# 取り組む課題
1. ページ本文の「ITが発達して宮浜温泉が認知」から「出してみれば良いと思います。」までを、両端の語句も含めて一字一句そのまま書き写すこと。
2. ページ本文の内容を二文で要約すること。

# ページ本文
******
ITが発達して宮浜温泉が認知される基盤はできているように思います。最近では海外のご予約も増えてきていますので,お客様の新しいニーズをキャッチして、世界中から多くのお客様に来ていただけるようにしていきたいと思います。

移住を検討中の方へメッセージをお願いします。

知らない土地への移住ということで、私も当初は不安がありましたが,「まぁ、やってダメなら帰っておいで。」の母の一言で気持ちが楽になりました。気付いたらいつの間にか、馴染んでいたという感じです(笑)。
移住のきっかけや移住先の魅力の感じ方などは人それぞれです。何かをやりたいけれど、何をやったらいいのかわからないという人は多いと思いますが、そう思った時がチャンスでもあるので、興味があるならまずは一歩踏み出してみれば良いと思います。
******
# データ項目
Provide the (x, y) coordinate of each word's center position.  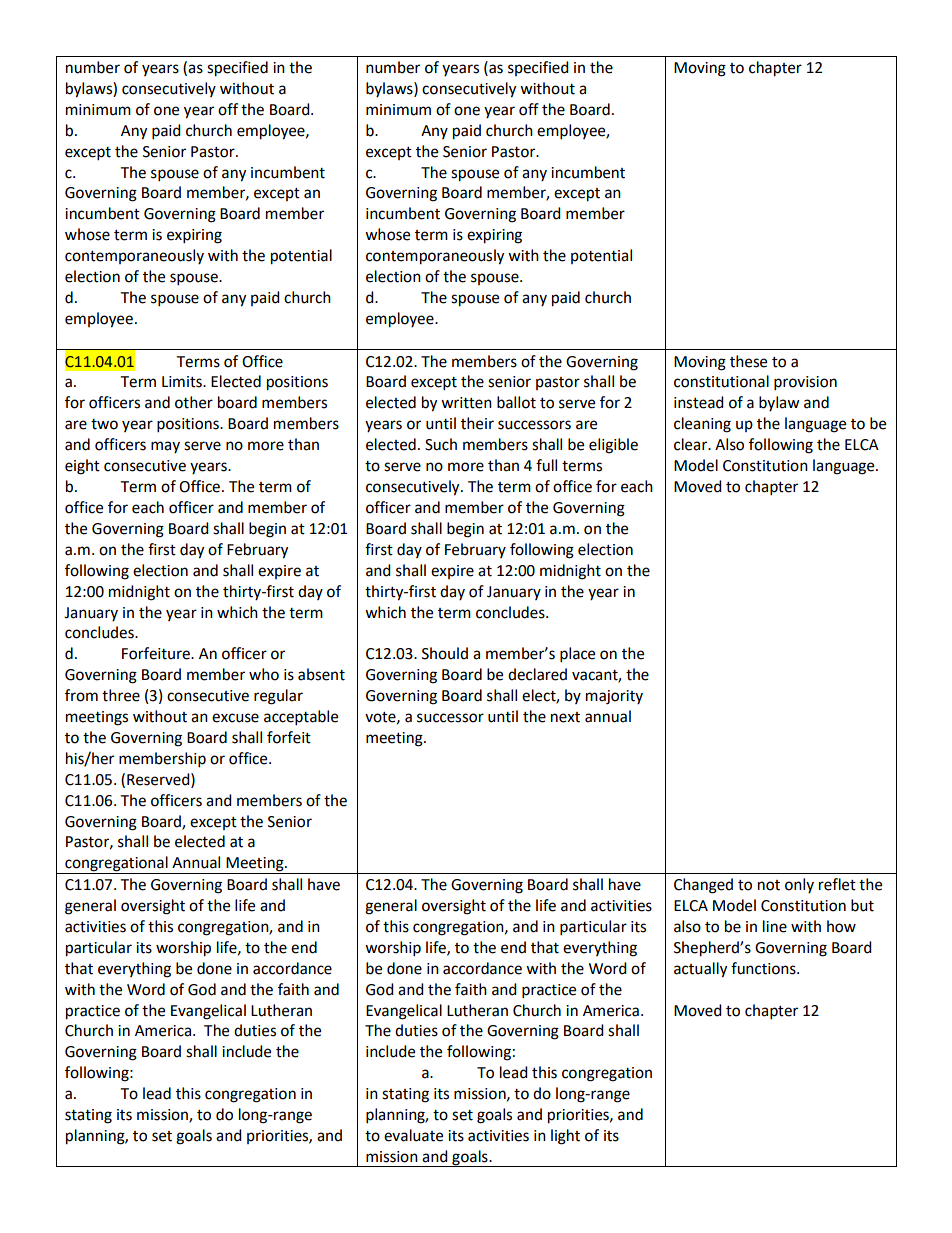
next (565, 717)
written (466, 403)
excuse (235, 718)
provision (805, 383)
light (565, 1137)
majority (614, 697)
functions (764, 968)
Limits (183, 382)
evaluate (413, 1135)
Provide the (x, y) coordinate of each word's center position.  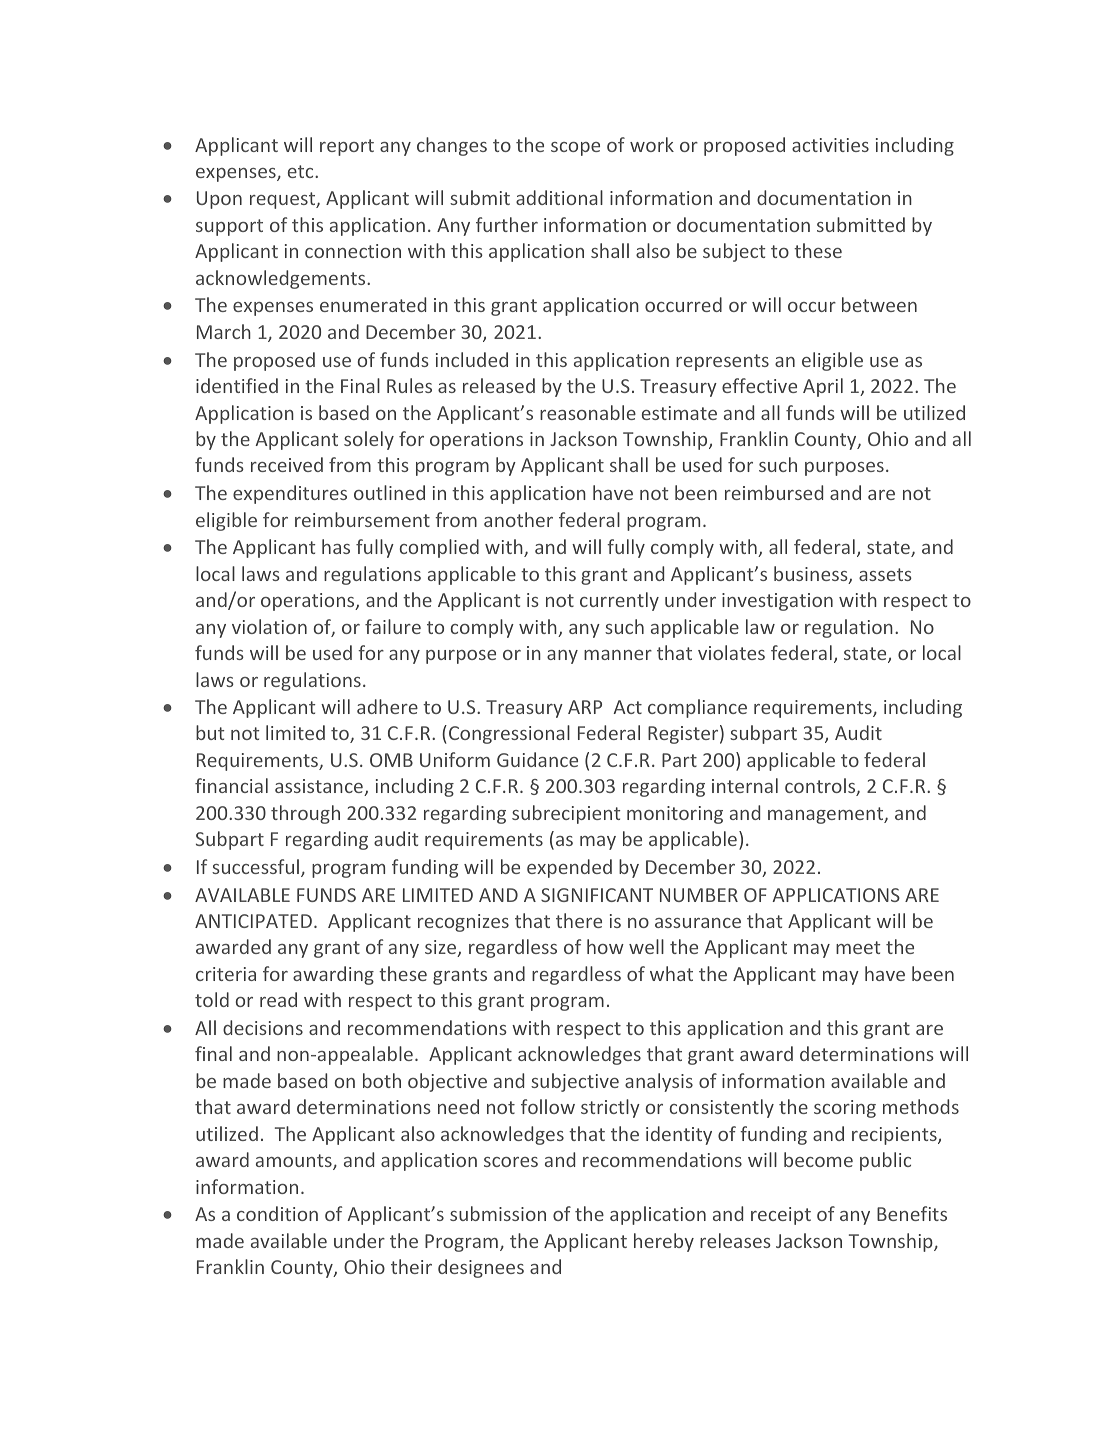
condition (277, 1213)
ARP (585, 707)
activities (830, 145)
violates (731, 652)
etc (302, 171)
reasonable (588, 412)
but (210, 732)
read (278, 999)
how (605, 946)
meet (858, 947)
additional (559, 197)
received (287, 464)
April (823, 387)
******
# 課題の解答
1.
ITが発達して宮浜温泉が認知される基盤はできているように思います。最近では海外のご予約も増えてきていますので,お客様の新しいニーズをキャッチして、世界中から多くのお客様に来ていただけるようにしていきたいと思います。

移住を検討中の方へメッセージをお願いします。

知らない土地への移住ということで、私も当初は不安がありましたが,「まぁ、やってダメなら帰っておいで。」の母の一言で気持ちが楽になりました。気付いたらいつの間にか、馴染んでいたという感じです(笑)。
移住のきっかけや移住先の魅力の感じ方などは人それぞれです。何かをやりたいけれど、何をやったらいいのかわからないという人は多いと思いますが、そう思った時がチャンスでもあるので、興味があるならまずは一歩踏み出してみれば良いと思います。

2. ITの発達で宮浜温泉が認知される基盤はできているとみており、海外からの予約も増えているので、新しいニーズをとらえて世界中から多くの客を迎えたいとしている。移住を検討する人へは、自分も当初は不安だったが母の一言で気持ちが楽になったと語り、興味があるならまず一歩踏み出せばよいと勧めている。